Admittedly, I may often have a search returning several thousand results, but, as they are arranged by file type and then by date, I could search them efficiently if the cursor did not keep flying up to the top. I have tried to avoid this by the primative method of keeping my finger on the mouse button (selecting the slider continuously rather than only when I am moving it) and this is a little better but not much.
I have a 5 gigabyte Pioneer hard disk, partitioned into 5 volumes, ranging from 40 megabytes to 155 megabytes in size, and I have wondered whether the problem arises from the large number of files on my computer, but see no way to test this. Most of my volumes are over half full, so i have a lot of material on the computer (which, by the way, you might need to know is a G5 tower, in case that makes a difference. But I also have this problem running on my wife's G4 tower. I think it does not happen on my G5 dual processor Laptop, but I don't use it very much.
Does the spotlight indexing system have limitations on the amount of material it can manage?
Has anyone else had this problem? I don't even find anyone reporting this problem, let alone anyone who has a solution, so it is lonely out here. I had thought that maybe I should upgrade to leopard in the hope that this problem might go away, but the entries on this website give me no encouragement that I should have anything to do with Leopard if spotlight is my main problem.

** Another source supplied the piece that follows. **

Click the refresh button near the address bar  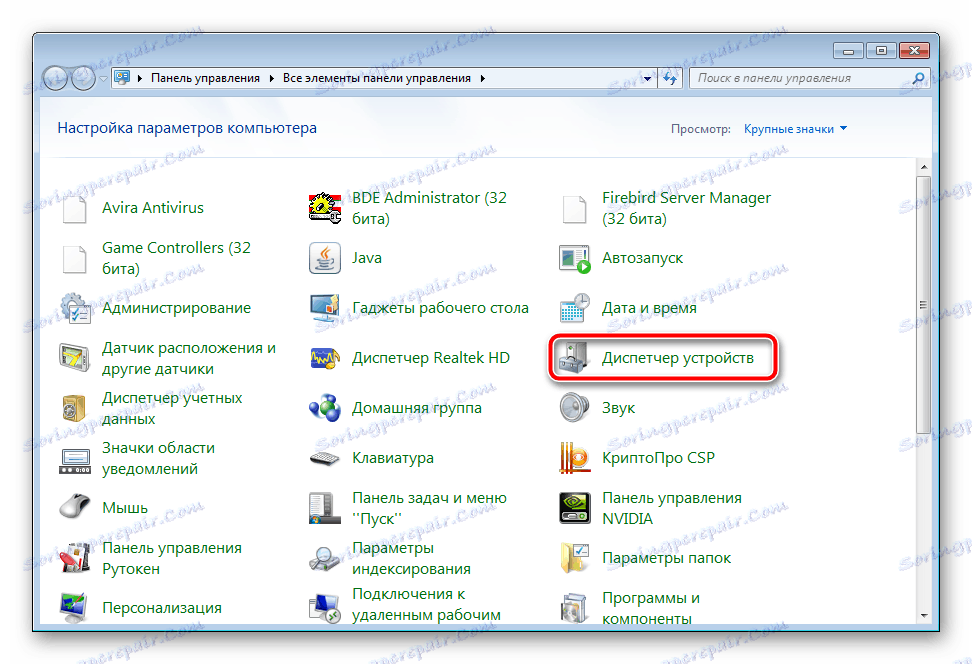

Click on "Show all" as always. In the upper right-hand corner of the window that opens, below the search box and to the right of the save button, hit the plus (+) button. There you see the option "Kind is Any." Choose the option under "Any" if it appears. If it doesn't appear, chose "other" and type in anything you want such as, for example, "mail" or "microsoft." It's not as nice as Tiger, but it works.
Try reading my post again. It cannot search RELIABLY - If something gives me unreliable, inconsistent answers then it doesn't work. 10.3 Find File is FAST and always gives me the same results. Spotlight searches take a few minutes and give different answers each time. I'm searching very large hard drives here with hundreds of thousands of files. I can do a reliable, fast network search which takes 35 seconds with my old LC475 running System 7.5, but with Spotlight the same search takes 6 minutes, ignores some of the files, and sometimes it just sits and spins its indicator without finding anything.
If Spotlight's searches were as pedantic as you are, I'd have no problem with it. But if I do a network search three times, sometimes I get 16 results, sometimes 60 results, somtimes 43 results. It's impossible to predict. However with OS 10.3 I always get rock-solid results.
My plumber told me he could fix the waterproofing in my bathroom, but after he re-did the job three times it still leaked. In my books, that means he CAN'T fix it, even though he said he could. Just because something says it works doesn't mean it works. If it doesn't work as advertised then it doesn't work, period.
Have a look at this website detailing how Spotlight works (or doesn't work):
http://cocoacafe.wordpress.com/2007/06/17/fscat...
It's quite scary knowing it ignores results without telling you.
I'm sick of being Apple's beta-tester. Spotlight is broken, and I just moved to Vindows Vista because it works better, ditching 21 years of Mac loyalty. 90% of the planet use Windows so it's not all bad. Half my software is open-source so the change isn't as drastic as I previously feared, and my network searches are now reliable again.